Sebab, kata dia keberadaan ruang publik tidak hanya sebatas pembangunan fisik, tetapi juga harus diiringi dengan pengelolaan yang baik.
“Karena itu peran aktif masyarakat dalam menjaga kebersihan, keamanan, dan pemeliharaan fasilitas yang telah dibangun sangat penting. Ruang publik ini milik bersama, sehingga perlu dijaga bersama. Keamanan dan kebersihan menjadi hal utama agar fasilitas ini bisa dimanfaatkan dalam jangka panjang,” ujar Ketua DPC PD Pulau Seribu itu.

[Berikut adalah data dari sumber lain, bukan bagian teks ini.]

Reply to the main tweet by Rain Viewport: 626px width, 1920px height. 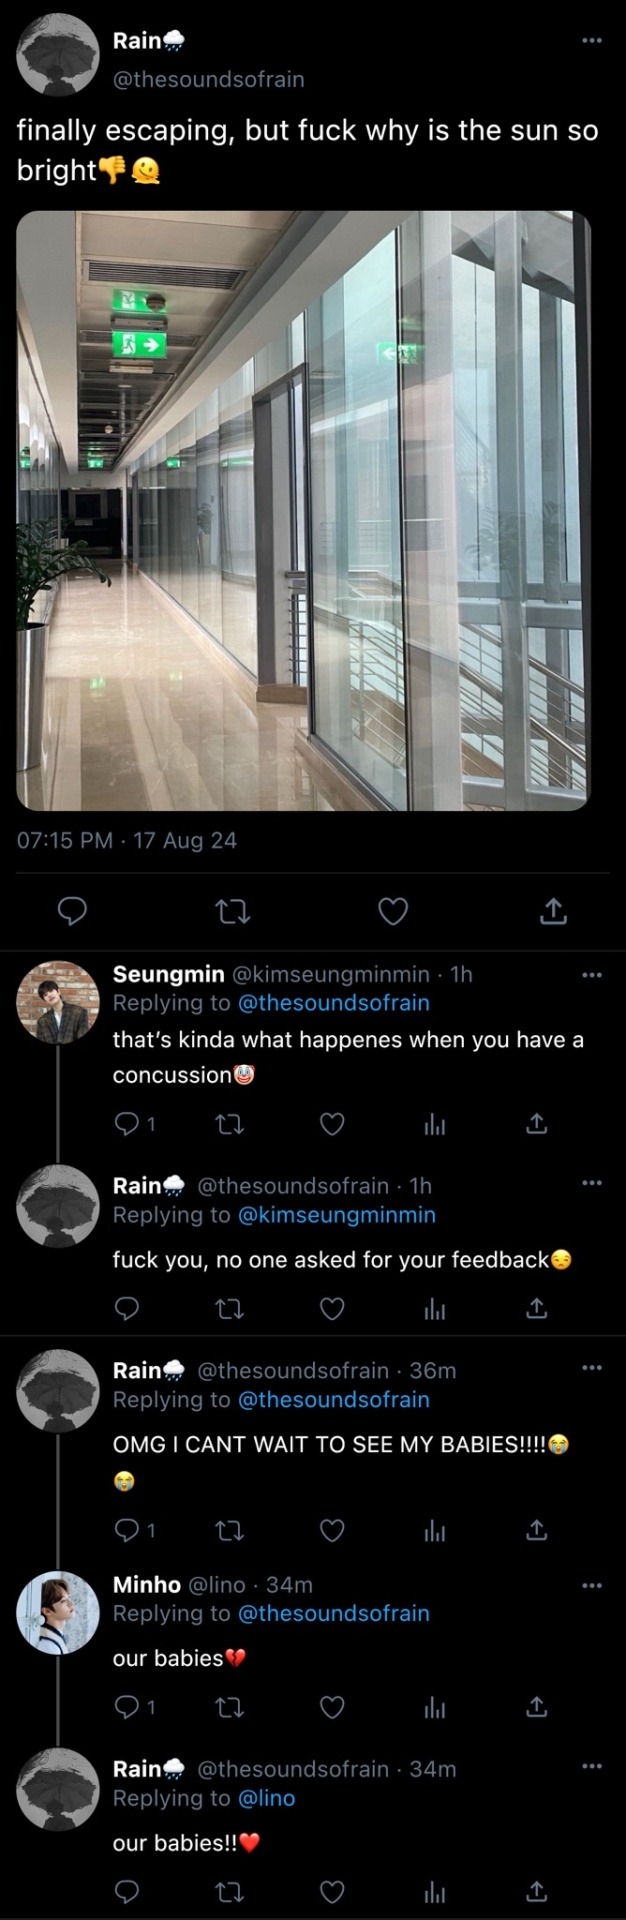(72, 911)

Lebih lanjut, untuk mendukung pemeliharaan ruang interaktif tersebut, keberadaan petugas Penanganan Prasarana dan Sarana Umum (PJLP) masih dibutuhkan, terutama dalam menjaga keamanan dan kenyamanan area taman. Keterlibatan warga sekitar tetap menjadi kunci utama dalam merawat fasilitas tersebut.
“Ruang interaktif ini sebenarnya telah digunakan secara terbatas oleh warga selama kurang lebih satu tahun terakhir. Dengan peresmian ini, fasilitas tersebut kini resmi dibuka dan dapat dimanfaatkan lebih luas oleh masyarakat,” katanya.